A fascinating canter through the history of horses and their dealings, for better or worse, with humans.
Horses have served humans for centuries. Still, writes Raulff, director of the German Literature Archive, we have arrived at the end of the “Age of Equus.” “To be born in the countryside in the mid-twentieth century meant growing up in an old world,” he writes at the outset of his sweeping cultural history, one in which horses did work drawing plows and wagons; even at that time, the horse was at the end of its useful life, the victim of a long decline in the age of mechanization that corresponded to the “long 19th century.” The “Centaurian Pact” that Raulff celebrates still exists, though horses are now mostly used for recreation, but under very different terms from those of the past.

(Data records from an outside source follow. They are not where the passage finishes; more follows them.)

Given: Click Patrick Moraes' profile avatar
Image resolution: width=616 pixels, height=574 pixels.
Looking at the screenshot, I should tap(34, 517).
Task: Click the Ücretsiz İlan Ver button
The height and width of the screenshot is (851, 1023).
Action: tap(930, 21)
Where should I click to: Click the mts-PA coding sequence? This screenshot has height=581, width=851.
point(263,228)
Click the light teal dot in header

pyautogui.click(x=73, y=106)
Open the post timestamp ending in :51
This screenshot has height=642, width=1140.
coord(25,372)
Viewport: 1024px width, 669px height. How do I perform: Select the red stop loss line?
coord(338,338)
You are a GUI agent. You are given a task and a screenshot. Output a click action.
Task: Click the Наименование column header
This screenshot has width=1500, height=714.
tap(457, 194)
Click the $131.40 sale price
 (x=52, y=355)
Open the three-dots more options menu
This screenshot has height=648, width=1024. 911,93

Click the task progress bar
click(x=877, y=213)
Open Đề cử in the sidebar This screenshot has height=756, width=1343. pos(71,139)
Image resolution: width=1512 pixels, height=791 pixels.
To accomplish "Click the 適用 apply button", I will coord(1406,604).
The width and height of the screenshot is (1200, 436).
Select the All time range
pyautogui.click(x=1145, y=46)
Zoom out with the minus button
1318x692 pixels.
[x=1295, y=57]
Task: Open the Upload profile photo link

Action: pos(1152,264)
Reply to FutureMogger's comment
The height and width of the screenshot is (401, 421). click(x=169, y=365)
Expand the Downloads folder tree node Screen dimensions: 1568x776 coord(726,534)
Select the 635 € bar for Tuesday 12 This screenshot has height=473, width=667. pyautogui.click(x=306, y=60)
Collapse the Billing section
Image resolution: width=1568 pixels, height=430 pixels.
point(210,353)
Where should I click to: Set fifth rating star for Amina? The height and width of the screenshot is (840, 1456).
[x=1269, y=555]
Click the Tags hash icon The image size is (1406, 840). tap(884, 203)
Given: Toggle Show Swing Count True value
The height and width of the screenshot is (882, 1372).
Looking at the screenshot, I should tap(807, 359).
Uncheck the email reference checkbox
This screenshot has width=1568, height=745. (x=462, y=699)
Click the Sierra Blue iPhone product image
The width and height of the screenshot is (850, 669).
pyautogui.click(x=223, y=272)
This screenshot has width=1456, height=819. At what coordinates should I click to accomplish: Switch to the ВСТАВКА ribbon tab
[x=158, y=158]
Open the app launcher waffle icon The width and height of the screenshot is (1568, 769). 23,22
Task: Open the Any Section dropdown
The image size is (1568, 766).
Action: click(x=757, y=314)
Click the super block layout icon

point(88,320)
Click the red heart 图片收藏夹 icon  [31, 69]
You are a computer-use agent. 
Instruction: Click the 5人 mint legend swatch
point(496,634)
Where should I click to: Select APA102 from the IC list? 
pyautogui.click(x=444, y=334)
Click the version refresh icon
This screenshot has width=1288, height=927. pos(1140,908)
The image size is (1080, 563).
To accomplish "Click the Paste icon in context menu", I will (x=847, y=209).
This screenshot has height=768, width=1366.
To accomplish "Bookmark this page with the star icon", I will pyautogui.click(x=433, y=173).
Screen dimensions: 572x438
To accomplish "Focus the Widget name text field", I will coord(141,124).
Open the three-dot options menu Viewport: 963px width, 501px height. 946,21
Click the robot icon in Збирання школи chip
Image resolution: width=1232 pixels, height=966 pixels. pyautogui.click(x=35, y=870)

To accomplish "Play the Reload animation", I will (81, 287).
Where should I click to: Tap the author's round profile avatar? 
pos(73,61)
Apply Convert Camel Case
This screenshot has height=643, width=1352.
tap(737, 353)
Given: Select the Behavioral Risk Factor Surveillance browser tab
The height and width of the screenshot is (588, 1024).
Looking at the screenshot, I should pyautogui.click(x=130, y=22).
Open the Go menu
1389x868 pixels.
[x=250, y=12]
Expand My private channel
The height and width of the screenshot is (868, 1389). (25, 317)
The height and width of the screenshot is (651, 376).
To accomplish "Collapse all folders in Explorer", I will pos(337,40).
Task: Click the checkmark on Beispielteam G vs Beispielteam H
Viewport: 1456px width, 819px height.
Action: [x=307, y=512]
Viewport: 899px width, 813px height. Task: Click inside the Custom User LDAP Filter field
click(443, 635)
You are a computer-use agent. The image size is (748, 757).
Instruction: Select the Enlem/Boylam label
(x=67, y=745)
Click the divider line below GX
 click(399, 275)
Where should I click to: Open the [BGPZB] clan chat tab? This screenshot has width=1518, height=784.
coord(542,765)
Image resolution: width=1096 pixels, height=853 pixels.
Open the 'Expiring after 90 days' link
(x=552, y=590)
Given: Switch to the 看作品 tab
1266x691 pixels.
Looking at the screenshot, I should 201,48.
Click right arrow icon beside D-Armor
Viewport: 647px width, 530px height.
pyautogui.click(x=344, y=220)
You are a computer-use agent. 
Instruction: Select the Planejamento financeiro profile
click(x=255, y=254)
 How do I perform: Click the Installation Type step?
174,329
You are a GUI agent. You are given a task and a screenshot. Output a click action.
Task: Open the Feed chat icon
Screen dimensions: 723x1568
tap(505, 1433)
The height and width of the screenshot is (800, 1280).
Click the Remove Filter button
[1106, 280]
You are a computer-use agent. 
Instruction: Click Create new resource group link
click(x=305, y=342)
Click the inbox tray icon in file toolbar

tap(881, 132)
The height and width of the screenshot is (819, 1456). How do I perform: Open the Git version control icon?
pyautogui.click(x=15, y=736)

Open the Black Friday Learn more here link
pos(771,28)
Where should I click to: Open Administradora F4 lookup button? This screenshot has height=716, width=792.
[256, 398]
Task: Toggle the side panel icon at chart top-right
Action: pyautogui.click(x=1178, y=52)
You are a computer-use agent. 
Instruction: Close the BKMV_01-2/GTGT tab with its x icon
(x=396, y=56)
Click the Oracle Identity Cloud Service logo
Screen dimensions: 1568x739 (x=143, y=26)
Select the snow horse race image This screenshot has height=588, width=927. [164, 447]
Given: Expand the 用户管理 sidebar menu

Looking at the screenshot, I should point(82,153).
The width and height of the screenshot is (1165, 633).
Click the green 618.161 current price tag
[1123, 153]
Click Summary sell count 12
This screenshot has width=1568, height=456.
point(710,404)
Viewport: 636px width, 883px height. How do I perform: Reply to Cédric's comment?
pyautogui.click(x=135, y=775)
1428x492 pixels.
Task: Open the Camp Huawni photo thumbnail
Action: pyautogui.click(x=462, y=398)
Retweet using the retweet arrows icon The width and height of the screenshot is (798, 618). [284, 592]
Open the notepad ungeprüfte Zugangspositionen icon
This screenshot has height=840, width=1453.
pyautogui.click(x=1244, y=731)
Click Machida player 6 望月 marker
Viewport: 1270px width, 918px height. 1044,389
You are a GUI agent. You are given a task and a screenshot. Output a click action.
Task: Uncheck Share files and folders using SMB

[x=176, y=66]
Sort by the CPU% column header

In his long, circumstantial discussion of horses in warfare, for instance, he observes that in World War I, between 8 million and 9 million horses were killed, about as many as humans. The book has an almanaclike feel to it, darting from sketch to interesting tidbit to extended narrative. Though it sometimes approaches an everything-you-ever-wanted-to-know-about manual, in all its oddments—e.g., Theodore Roosevelt risked a lawsuit from Buffalo Bill Cody for coining the term “Rough Riders,” the invention of the stirrup stirred demand for heavier armor and bigger horses, spurring evolution of armaments and animals alike, and so forth—there is a thoroughly impressive literary endeavor at play. Indeed, some of the best moments of this excellent book concern literary and artistic responses to horses, from the “savagely beaten or tormented horse” as a literary trope (Nietzsche, Kraus, Schopenhauer) to Slim Pickens’ riding “the hobby horse of the nuclear age” at the close of Stanley Kubrick’s film Dr. Strangelove.
A top-notch addition to the library of any cultured equestrian; highly readable from start to finish.